Wednesday, September 24, 2008

Why Can't Science Journalists Just Tell It Like It Is?

While I may not entirely agree with this article, it is nevertheless a very entertaining read. The article in Slate.com chastised many journalists covering the LHC for overextending the "color commentary" about the LHC. The author cited several prominent newspapers that were guilty of using prose that really did not convey the content, but rather paid more attention to style in trying to grab an audience.

The color provided by this sort of extravagant prose comes at a cost. It may make for a richer read, but to decorate the science with ornate wordplay has a way of obscuring the very ideas those words are supposed to highlight. Such language gives science a flavor of the mystic and inaccessible, which is exactly the opposite of what it is: messy, full of false starts and wrong ideas, but ultimately committed to making the universe more coherent.


The author also said this at the end:

On the whole, the best writing about physics for a general audience seems to come from physicists, not journalists. This isn't due to the fact that physicists understand the subject matter better—if anything, people who spend all day in the lab are often the worst at explaining the big picture. Rather, they're better at writing about physics because they don't try so hard to make you care. They don't believe their readers must be seduced with colorful wordplay or end-of-the-world melodramas. Journalists writing popular treatments of subatomic physics could take a lesson from the scientists: Tell it straight and have a little faith that the subject matter itself—a major advance in our understanding of the cosmos—can generate its own wonder and excitement.


While in general, I tend to agree with all this, I'm of two minds with regards to this as well.
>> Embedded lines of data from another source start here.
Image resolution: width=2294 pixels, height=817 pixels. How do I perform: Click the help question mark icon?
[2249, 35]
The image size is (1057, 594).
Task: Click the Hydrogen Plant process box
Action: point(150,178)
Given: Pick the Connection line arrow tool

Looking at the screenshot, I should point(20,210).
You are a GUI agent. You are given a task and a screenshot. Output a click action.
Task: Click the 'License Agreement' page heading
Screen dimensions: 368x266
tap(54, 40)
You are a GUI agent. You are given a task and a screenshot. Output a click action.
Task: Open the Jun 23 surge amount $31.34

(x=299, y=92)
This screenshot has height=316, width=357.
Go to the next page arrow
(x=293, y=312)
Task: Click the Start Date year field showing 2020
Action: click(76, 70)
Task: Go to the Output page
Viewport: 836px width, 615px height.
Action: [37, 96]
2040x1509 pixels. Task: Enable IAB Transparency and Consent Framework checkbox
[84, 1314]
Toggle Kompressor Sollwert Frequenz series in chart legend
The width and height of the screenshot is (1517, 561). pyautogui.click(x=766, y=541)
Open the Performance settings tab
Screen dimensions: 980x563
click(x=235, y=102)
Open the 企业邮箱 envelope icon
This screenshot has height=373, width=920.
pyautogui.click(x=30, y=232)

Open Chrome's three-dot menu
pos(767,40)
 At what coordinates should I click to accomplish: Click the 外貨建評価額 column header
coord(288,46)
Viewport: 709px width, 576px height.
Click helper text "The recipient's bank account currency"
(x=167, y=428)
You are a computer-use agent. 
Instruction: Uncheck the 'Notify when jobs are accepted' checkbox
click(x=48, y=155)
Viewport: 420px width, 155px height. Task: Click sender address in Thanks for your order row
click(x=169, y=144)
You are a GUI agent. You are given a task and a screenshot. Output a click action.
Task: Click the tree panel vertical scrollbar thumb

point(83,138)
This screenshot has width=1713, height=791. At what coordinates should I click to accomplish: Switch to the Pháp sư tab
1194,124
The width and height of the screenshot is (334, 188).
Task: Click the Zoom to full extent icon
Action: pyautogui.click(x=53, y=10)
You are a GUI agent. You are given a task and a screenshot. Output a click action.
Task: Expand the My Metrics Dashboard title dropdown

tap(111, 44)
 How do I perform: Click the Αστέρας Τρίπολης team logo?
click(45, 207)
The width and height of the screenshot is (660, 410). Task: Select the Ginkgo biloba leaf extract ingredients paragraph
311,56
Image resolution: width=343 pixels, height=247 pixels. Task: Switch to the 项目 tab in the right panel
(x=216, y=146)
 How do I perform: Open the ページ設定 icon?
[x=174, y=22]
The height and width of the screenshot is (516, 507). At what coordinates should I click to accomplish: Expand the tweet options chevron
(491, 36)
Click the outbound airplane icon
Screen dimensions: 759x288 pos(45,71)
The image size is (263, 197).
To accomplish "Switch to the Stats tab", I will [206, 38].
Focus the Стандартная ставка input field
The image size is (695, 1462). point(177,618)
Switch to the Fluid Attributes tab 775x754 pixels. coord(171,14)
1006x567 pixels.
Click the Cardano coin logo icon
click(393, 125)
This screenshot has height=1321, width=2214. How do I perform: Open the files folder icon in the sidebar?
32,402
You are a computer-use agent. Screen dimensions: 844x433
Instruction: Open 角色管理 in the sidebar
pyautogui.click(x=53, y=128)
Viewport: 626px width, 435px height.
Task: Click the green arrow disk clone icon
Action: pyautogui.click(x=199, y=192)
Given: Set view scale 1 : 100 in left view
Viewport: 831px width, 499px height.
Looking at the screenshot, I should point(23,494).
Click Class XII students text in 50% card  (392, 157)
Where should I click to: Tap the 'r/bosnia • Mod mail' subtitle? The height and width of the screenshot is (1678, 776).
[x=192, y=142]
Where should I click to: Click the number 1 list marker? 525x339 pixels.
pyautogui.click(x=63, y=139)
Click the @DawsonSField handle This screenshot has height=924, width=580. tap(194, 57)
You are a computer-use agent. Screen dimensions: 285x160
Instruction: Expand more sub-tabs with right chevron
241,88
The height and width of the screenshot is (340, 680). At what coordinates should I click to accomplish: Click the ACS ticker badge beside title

I think communicating, as accurately as possible, the idea is the most important thing we can do. To do this, we must be able to convey the idea in a manner that is understandable to the audience we are talking to. So this is the substance.

However, the public often are more "seduced" by the style. For a scientist, he/she must start to realize this because there have been way too many instances where science was defeated by style without any substance. So we DO have to try harder to make people care, and the politicians to care, because if not, we end up in this situation where the importance of science has taken the back seat, and so has the funding.

One thing that this article did do is to prove my point that science cannot be done in the popular media.

Zz.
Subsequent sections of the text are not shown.